* _Exercise description_:
Pull every line of the entries below into your answer word for word, leaving out the pictures.

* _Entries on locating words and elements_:
#####
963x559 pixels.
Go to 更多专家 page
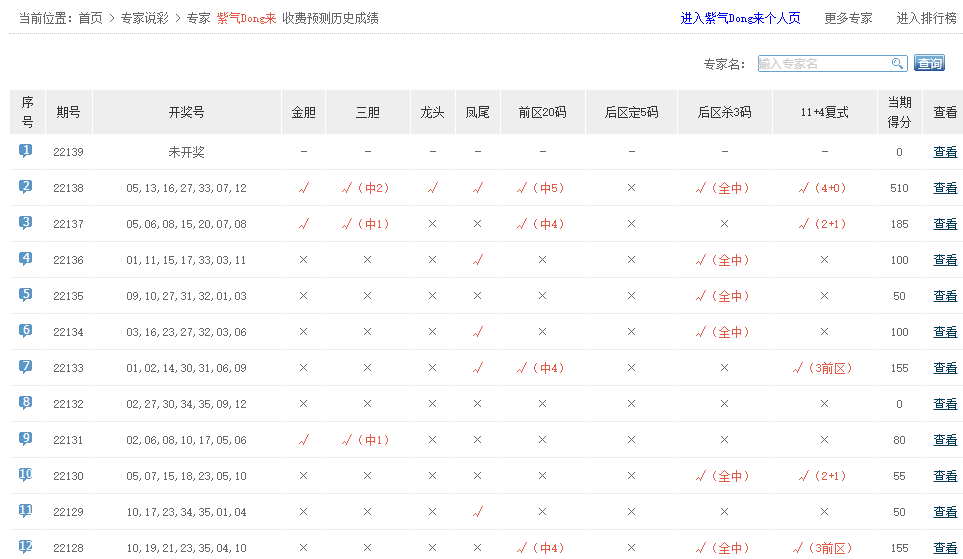point(848,18)
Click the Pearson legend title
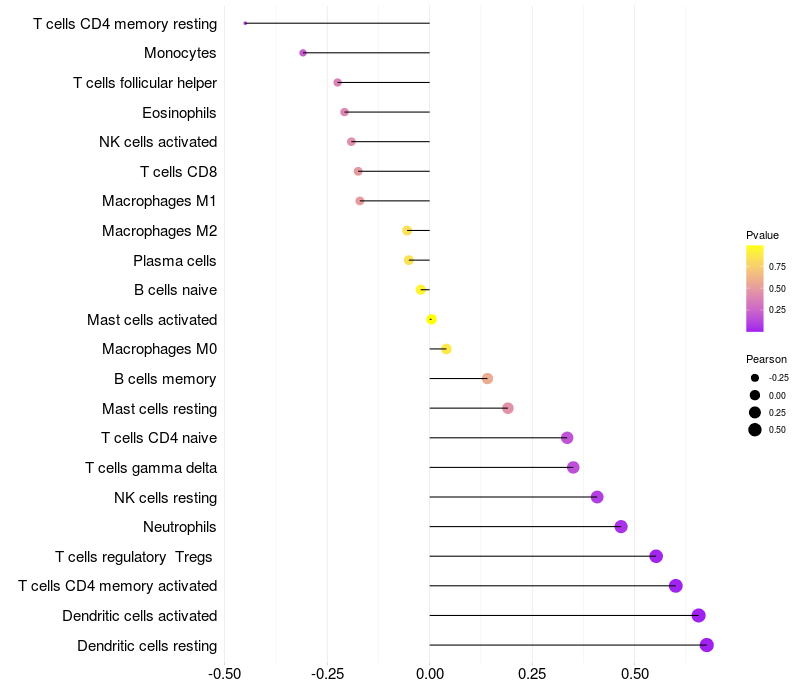 point(766,358)
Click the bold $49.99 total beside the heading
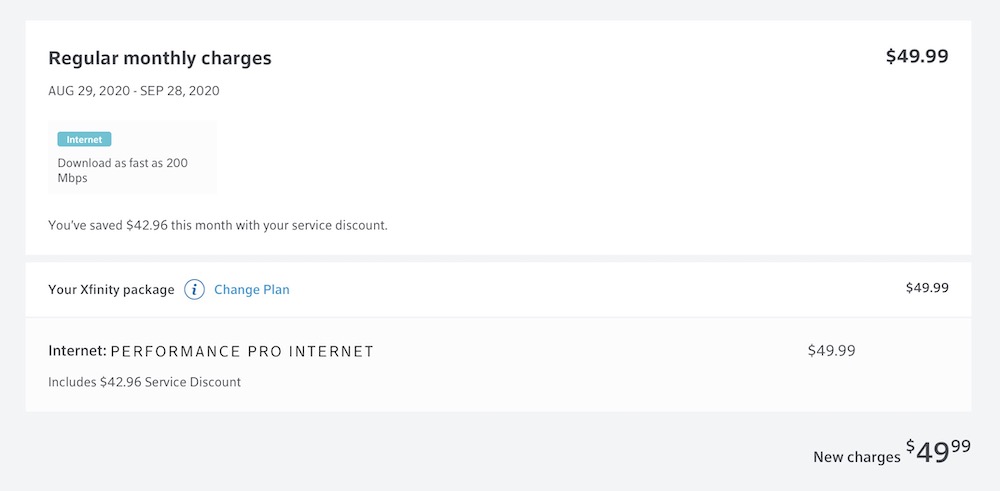Image resolution: width=1000 pixels, height=491 pixels. point(917,57)
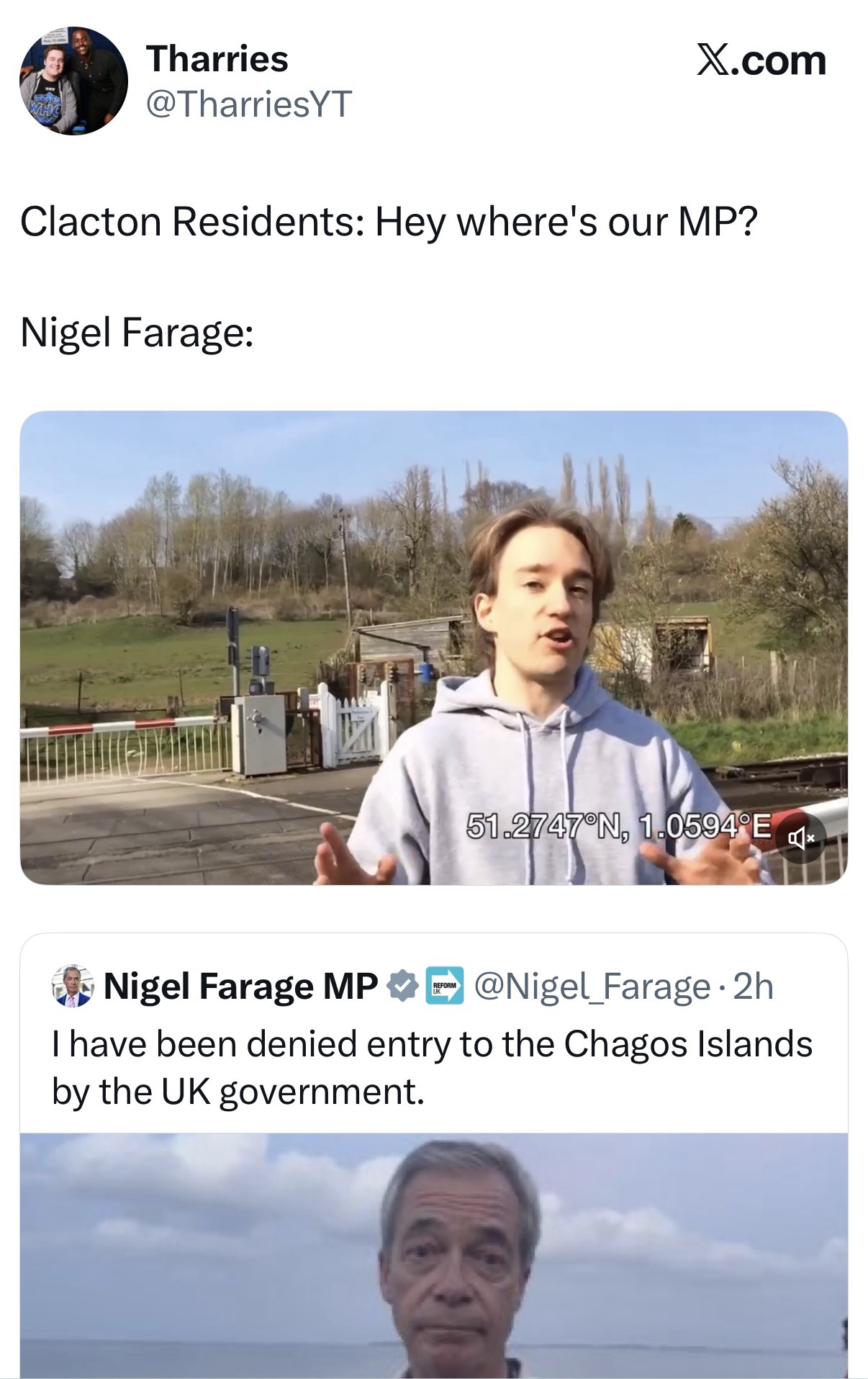Visit the @TharriesYT handle
The width and height of the screenshot is (868, 1379).
tap(248, 104)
#####
* _Reply_:
963x559 pixels.
Go to 更多专家 page
point(848,18)
Click the Pearson legend title
 point(766,358)
Click the bold $49.99 total beside the heading
Image resolution: width=1000 pixels, height=491 pixels. point(917,57)
Visit the @TharriesYT handle
The width and height of the screenshot is (868, 1379).
tap(248, 104)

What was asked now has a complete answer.